I have to calculate the approximate electrostatic potential far from the origin for the following arrangement of three charges: +q at (0,0,a), -q at (0,a,0) and (0,-a,0). I have to give the final answer in spherical coordinates and keep the first two non-zero terms in the multipole expansion.
So the equation for the multipole expansion is:
V(r) = (1/4piEo)SUM(1/(r^(n+1)))*int(r')^n*Pn*cos(theta)*pho(r')dr'
The Attempt at a Solution
My main problem here is that I don't see the need for a multipole expansion, since we're taking the measurement far from the origin the charges will appear as a point charge.
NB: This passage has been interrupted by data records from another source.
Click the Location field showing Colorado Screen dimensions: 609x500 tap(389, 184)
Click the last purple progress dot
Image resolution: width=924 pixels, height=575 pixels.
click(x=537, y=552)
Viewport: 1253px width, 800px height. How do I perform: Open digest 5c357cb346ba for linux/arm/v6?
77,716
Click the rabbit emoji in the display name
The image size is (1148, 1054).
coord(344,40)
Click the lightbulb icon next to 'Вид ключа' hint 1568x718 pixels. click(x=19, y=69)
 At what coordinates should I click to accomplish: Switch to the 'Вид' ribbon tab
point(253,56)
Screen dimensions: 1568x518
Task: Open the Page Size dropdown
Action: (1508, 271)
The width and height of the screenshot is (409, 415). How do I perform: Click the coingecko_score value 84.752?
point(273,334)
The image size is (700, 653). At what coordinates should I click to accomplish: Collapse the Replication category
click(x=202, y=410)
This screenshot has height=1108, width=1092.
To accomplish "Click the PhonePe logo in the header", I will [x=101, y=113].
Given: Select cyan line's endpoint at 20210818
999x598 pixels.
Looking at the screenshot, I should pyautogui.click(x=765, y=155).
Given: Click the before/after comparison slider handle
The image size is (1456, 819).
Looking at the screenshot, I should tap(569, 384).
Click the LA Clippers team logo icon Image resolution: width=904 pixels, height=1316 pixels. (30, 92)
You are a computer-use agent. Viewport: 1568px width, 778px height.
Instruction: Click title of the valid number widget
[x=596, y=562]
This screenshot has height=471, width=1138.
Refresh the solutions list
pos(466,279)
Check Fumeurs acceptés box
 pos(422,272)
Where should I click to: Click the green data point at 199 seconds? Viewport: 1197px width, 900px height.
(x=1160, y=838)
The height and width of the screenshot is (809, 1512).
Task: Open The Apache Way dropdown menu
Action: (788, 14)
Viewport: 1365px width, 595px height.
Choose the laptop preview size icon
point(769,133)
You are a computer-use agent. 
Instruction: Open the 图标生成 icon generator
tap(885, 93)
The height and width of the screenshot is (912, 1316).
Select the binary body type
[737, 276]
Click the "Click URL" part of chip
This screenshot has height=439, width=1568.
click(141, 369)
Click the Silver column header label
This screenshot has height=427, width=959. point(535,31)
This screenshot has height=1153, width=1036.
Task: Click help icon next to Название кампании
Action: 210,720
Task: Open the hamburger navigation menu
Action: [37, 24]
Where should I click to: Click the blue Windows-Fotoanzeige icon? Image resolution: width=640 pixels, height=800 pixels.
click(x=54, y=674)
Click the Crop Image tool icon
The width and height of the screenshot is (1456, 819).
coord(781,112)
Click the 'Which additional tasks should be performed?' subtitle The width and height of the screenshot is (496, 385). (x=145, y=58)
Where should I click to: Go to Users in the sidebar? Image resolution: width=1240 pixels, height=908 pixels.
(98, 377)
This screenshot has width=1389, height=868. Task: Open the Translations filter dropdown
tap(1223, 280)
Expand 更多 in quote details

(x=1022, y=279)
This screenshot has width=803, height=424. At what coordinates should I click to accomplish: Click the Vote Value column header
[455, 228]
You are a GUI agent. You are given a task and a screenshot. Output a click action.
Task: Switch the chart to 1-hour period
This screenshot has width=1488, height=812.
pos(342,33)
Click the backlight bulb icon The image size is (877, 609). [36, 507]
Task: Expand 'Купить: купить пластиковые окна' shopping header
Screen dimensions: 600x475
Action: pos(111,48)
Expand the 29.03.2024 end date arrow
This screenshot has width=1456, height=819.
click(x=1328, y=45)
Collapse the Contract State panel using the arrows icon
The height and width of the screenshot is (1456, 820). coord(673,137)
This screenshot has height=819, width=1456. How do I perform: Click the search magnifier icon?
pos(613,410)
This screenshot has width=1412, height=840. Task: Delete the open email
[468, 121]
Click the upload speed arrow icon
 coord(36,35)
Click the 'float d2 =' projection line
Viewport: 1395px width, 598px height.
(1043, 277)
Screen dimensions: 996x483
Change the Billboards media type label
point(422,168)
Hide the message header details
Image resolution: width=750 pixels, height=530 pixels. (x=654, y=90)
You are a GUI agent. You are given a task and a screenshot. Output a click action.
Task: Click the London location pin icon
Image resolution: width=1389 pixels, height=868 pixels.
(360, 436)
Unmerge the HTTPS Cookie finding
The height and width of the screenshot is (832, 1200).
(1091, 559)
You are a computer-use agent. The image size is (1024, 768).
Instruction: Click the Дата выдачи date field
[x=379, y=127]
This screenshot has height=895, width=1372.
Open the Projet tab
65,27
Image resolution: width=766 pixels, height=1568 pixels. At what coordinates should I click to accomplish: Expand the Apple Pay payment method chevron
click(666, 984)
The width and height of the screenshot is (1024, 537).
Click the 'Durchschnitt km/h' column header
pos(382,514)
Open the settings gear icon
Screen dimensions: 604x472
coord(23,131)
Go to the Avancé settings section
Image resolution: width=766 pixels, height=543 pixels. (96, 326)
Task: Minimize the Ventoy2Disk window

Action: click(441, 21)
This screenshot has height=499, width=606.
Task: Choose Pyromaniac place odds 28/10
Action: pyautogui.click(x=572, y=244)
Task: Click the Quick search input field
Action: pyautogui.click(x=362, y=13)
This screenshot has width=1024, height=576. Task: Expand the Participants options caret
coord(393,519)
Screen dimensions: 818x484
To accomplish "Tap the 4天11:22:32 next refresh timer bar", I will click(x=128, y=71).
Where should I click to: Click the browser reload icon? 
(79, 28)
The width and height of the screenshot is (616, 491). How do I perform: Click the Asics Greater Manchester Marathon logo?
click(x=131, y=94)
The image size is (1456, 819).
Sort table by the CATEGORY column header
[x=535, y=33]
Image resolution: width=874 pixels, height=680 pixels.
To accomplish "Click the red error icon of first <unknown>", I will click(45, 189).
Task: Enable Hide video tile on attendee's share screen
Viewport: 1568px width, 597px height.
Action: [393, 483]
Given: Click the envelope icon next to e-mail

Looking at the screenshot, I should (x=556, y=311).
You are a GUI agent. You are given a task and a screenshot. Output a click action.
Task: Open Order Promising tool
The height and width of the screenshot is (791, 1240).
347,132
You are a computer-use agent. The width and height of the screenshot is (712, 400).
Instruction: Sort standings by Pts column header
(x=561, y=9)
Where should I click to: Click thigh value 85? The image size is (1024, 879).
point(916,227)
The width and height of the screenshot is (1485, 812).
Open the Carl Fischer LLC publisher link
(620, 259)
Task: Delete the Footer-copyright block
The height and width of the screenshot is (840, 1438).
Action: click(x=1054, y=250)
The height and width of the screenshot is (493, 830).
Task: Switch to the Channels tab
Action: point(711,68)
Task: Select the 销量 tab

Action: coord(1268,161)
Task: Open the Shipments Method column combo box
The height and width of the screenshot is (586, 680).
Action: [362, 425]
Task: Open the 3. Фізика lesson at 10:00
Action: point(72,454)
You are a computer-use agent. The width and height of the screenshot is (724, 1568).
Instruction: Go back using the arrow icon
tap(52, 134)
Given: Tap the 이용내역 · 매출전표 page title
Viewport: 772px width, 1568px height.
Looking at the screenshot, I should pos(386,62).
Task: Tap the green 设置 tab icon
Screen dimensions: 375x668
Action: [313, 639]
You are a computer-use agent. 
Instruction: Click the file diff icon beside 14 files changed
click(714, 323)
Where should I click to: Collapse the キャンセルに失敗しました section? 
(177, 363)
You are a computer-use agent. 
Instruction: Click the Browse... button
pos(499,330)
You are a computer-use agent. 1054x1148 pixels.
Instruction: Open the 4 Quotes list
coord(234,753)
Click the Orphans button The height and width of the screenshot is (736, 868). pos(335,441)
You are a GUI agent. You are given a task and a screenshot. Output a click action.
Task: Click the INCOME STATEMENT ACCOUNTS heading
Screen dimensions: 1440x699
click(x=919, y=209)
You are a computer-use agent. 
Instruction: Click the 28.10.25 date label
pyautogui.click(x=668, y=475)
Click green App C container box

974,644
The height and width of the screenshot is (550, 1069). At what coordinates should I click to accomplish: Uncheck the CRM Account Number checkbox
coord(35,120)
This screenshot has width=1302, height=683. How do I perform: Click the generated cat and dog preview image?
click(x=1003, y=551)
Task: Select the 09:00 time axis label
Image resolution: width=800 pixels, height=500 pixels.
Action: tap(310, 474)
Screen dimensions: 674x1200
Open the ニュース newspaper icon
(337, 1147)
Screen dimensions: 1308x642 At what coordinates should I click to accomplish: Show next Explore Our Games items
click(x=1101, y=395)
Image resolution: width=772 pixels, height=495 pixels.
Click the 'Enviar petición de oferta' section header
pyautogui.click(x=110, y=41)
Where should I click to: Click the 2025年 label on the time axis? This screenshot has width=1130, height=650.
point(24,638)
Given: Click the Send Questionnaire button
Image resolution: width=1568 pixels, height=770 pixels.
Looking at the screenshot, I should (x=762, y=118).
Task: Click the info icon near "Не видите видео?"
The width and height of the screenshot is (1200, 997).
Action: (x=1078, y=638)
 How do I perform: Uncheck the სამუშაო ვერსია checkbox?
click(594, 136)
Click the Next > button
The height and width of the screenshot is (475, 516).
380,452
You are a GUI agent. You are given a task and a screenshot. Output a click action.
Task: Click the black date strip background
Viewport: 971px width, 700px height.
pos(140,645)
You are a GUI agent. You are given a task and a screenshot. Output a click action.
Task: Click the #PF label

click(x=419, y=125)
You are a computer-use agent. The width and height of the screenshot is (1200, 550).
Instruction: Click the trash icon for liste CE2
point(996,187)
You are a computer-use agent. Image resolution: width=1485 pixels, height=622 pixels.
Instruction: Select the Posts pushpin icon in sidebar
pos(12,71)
Also I'm pretty sure the total charge has to be zero to use the multipole expansion, but the total charge isn't zero here.
What I've got is a triangle on the z-y axes, with a point on the x-axis where I'm measuring the potential. I've got
V(x,y,z)= (1/4*piEo)(q/L - q/D - q/S), where L, D and S are the distances from the charges to the point of observation, and I've drawn them such that L=D=S= sqrt(a^2 + x^2)
This doesn't really work, since two of the charges cancel out and leave one of the negative charges as the sole contributor to the potential. Also I think I've missed the point of the question by placing the point of observation on the x-axis.
I think I should rewrite the integral for the potential for the multipole expansion as a point charge distribution, but I'm not sure how to go about that.